===== Page extract =====

A 2x2 matrix $M$ exists. Suppose $M^3=0$ show that (I want proof) $M^2=0$
Solution 1:
Here's a naive approach to the question in the title:
If $M$ has rank 2, then it's invertible and $M^3$ cannot be $0$. If $M$ has rank 0, then $M^2=0$ trivially. So the only interesting case is when $M$ has rank $1$.
In this case there's a vector $v$ such that $Mv$ is nonzero. Since $M^3v=0$, it must be that either $Mv$ or $M^2v$ is a nonzero vector that $M$ maps to zero. So the kernel and the image of $M$ has a nontrivial intersection -- but both of these subspaces have dimension $1$, so they must coincide.
In particular, because the image is contained in the kernel, $M^2v$ must be $0$ for all $v$, so $M^2=0$.
Solution 2:
I had a hard time following all the details of the arguments in the OP's question, but based upon the Hamilton-Cayley theorem there is a pretty simple solution to the query expressed in the title.

===== Data provided =====

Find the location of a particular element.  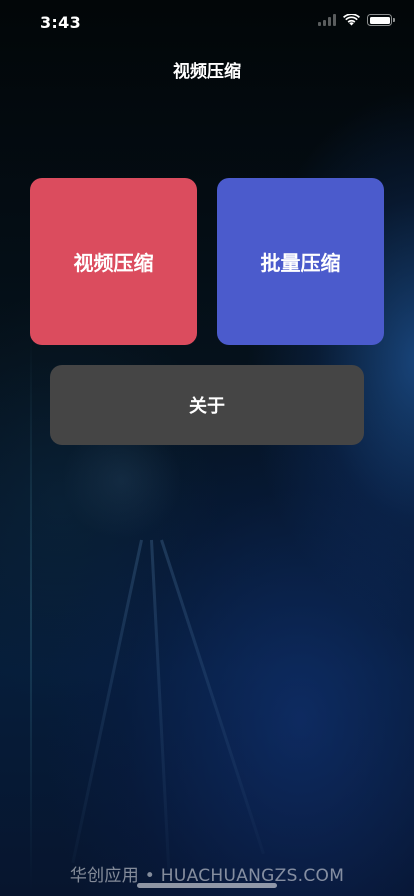

about-button: 关于 is located at coordinates (207, 405).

=====

## [Work to complete]
a) In the matrix discussion, rewrite the paragraph beginning "In this case there's a vector" as a short list that keeps its main facts.
b) Answer these questions from the matrix discussion:
(i) Why can $M^3$ not be $0$ when $M$ has rank 2?
(ii) What is the dimension of the kernel and of the image of $M$ in the rank 1 case?
(iii) Which theorem is Solution 2 based on?
c) Write the next part of the matrix discussion, continuing from its last sentence.

## [Answers to the exercise]
a)
- For the rank 1 case, pick a vector $v$ with $Mv$ nonzero.
- Since $M^3v=0$, either $Mv$ or $M^2v$ is a nonzero vector that $M$ sends to zero.
- So the kernel and the image of $M$ meet nontrivially.
- Both subspaces have dimension $1$, so they coincide.

b)
(i) A rank 2 matrix is invertible.
(ii) Each has dimension $1$.
(iii) The Hamilton-Cayley theorem.

c)
Hamilton-Cayley tells us that we have
$M^2 + bM + c = 0 \tag{1}$
for some scalars $b, c$. If $b= c = 0$, (1) reduces to
$M^2 = 0, \tag{2}$
and we are done. If $c \ne 0$, multiply (1) by $M^2$ yielding
$M^4 + bM^3 + cM^2 = 0, \tag{3}$
and using $M^4 = M^3 = 0$, we have
$cM^2 = 0,\tag{4}$
and we are done. If $c = 0$, $b \ne 0$, multiply (1) by $M$ to obtain
$M^3 + bM^2 = 0, \tag{5}$
or
$bM^2 = 0, \tag{6}$
and once again we are done. We have thus covered all cases, and we are done, and I mean done! QED.
Hope this helps. Cheerio,
and as always
Fiat Lux!!!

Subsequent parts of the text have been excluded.